7  Jordan Tetzlaff

Author

2nd Year
Applied Math
Men’s Hockey (MHKY)

This was my first year with Waterloo Men’s Hockey. Prior to joining I had been regularly attending UWAGGS meetings and gave a short show- and-tell on my hockey-related project. After that meeting, David and Arun asked me: “Do you like hockey?”. I was apprehensive at first because I was inexperienced at data science and software design. Throughout the term I was learned more and more through attending data solutions and IST meetings and by the end I was able to make a few contributions that I’m proud of.

Projects

Faceoff tracking

My first project spawned from a curiosity about our team’s effectiveness in the faceoff dot. Faceoffs are an important part of the game because they determine posession. Wins are also not the only important part, but the quality of the win as well. My data came from handtracking (something I have learned not to do since), which was painstaking but accurate. I tracked the data on players, faceoff locations, wins, win directions, and “clean-ness” of the win. After compiling a dozen games’ worth of data, I was able to create some visualizations which I thought were pretty cool, so I showed them to the coach. After a few more games it became clear to me that handtracking took too much time, so I chose to leave the project as it was. Some positive things that came from it: ideas and structure to use for a future, refurbished project, and a lesson to favour already existing data.

polar faceoff plot

When to Pull Your Goalie

This was a project I collaborated on with Arun, with him really expanding on and polishing up the initial framework I laid. The question to answer was “When should I pull my goalie if I am X goals down and there are Y minutes left?”. My approach to this problem was Markov-like, taking into account all the states the game could be in by the third period, goals- and time- wise. Calculate the probability of winning for each state by taking into account probabilities of your team scoring and the other team scoring. At a certain point in the game it becomes beneficial to pull the goalie because the chances of winning increases more than the chances of losing decrease. To find these probabilities we used Usports data about situations where teams pulled their goalies to find out how often goals would happen, and this would come from the play- by-play database. I really have to thank Arun here for his help in organizing that database so that, in the end, we could arrive at 3 minutes for -1 goal and 6 minutes for -2. This was promptly communicated to the coach with an explanantion behind it.

Practice Organizer Tool

This was my biggest project and the one with the most involvement with my IST teammates. For our KIN472 final project we chose to work on practice loads and intensities on athletes. We aimed to figure out how intense certain drills and practices were and to find a good way to balance hard work and rest. For my contribution, I would make an app that would serve as the “application” of our concepts. The app would be a practice organizer, helping coaches choose drills and plan and organize practices with the idea of load in mind. To design the website I needed input from my IST teammates on how load should be measured, and with ideas coming from our team’s athletic trainer, Andrew Hopf.

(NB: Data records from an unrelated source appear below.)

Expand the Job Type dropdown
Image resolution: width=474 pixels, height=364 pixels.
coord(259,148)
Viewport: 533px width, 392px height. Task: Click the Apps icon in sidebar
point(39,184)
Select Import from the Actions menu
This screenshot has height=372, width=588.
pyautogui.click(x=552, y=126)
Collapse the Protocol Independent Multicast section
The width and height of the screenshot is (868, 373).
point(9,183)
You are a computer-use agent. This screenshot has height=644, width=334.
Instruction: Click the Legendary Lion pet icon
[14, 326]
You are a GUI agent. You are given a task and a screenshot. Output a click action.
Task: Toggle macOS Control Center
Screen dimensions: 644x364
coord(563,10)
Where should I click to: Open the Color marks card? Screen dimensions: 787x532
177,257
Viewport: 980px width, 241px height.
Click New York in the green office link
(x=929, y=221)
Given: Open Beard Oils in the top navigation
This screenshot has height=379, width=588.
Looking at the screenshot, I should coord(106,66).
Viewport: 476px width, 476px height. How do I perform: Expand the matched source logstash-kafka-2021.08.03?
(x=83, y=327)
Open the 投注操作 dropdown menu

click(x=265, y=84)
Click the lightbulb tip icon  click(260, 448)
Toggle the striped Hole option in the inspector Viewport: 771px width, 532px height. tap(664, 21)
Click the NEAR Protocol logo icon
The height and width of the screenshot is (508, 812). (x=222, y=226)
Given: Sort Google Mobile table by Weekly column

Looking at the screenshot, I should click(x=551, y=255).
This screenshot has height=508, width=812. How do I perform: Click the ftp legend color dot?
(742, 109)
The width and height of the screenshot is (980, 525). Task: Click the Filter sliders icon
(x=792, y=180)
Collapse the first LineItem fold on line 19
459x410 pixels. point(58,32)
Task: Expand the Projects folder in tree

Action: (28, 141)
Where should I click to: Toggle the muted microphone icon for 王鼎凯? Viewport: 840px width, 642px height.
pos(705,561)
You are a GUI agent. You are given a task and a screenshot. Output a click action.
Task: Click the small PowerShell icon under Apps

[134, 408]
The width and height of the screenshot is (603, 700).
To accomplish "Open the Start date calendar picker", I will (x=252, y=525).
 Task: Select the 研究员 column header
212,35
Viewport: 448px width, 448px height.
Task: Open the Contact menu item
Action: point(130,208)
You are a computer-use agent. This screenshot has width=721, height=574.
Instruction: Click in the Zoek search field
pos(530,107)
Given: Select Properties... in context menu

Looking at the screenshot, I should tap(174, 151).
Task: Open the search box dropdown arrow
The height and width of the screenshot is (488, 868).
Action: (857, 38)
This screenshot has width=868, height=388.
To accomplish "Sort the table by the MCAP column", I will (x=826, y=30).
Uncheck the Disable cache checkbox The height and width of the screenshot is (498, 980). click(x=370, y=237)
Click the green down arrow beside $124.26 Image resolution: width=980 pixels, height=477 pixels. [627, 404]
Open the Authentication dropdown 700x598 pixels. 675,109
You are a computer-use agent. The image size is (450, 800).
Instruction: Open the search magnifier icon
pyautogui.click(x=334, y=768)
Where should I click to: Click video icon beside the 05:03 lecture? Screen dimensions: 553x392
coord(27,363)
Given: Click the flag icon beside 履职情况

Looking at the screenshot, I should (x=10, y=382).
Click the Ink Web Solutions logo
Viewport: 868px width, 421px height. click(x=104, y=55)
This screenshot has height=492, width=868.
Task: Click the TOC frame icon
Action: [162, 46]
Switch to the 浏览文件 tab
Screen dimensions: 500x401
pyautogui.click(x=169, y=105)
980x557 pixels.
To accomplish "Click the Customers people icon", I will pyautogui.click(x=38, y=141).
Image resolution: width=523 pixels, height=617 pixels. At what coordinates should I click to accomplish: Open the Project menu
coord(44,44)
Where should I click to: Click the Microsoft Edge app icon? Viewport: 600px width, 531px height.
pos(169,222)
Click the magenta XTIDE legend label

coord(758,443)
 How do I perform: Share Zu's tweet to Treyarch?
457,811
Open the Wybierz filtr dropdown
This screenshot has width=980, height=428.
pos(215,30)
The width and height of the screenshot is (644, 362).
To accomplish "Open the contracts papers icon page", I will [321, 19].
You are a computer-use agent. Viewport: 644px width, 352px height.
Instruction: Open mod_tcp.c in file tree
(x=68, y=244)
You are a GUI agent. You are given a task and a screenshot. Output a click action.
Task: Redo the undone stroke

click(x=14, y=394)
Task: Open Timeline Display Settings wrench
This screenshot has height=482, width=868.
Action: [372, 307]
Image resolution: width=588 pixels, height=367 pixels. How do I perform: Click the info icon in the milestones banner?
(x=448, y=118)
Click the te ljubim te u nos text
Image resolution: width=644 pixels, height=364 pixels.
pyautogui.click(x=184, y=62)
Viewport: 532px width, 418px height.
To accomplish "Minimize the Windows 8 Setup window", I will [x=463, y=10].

To build the website, I used Shiny for Python, which helped with its interactivity and data-focused nature. When the app and the rest of the project were done, we presented our work to the coaches with suggestions on how to keep practice load in mind.

practice organizing app

Reflection

This experience has been a huge step-up for me, personally. I came in with little professional or technical experience but with a lot of interest in both the sport of hockey and in how data science can improve the performance and satisfactions for sports teams. I enjoyed being part of a group and hearing the perspectives of others, whether they were more experienced in data science than I am, or whether they were in a completely different field like kinesiology. The environment I was in really set me up to grow. Going to the games was good fun as well. If I were to do it again, I would spend more time with the athletes and coaches in the training environment. I would also try to have a bigger output. I faced many technical challenges early on that discouraged me from moving forward, but had I kept going and worked through it, it would be much more rewarding. Still, I managed to push through by the end and create the Practice Organizer, something I worked hard on and am proud of. Now, I am more motivated than ever to continue to work.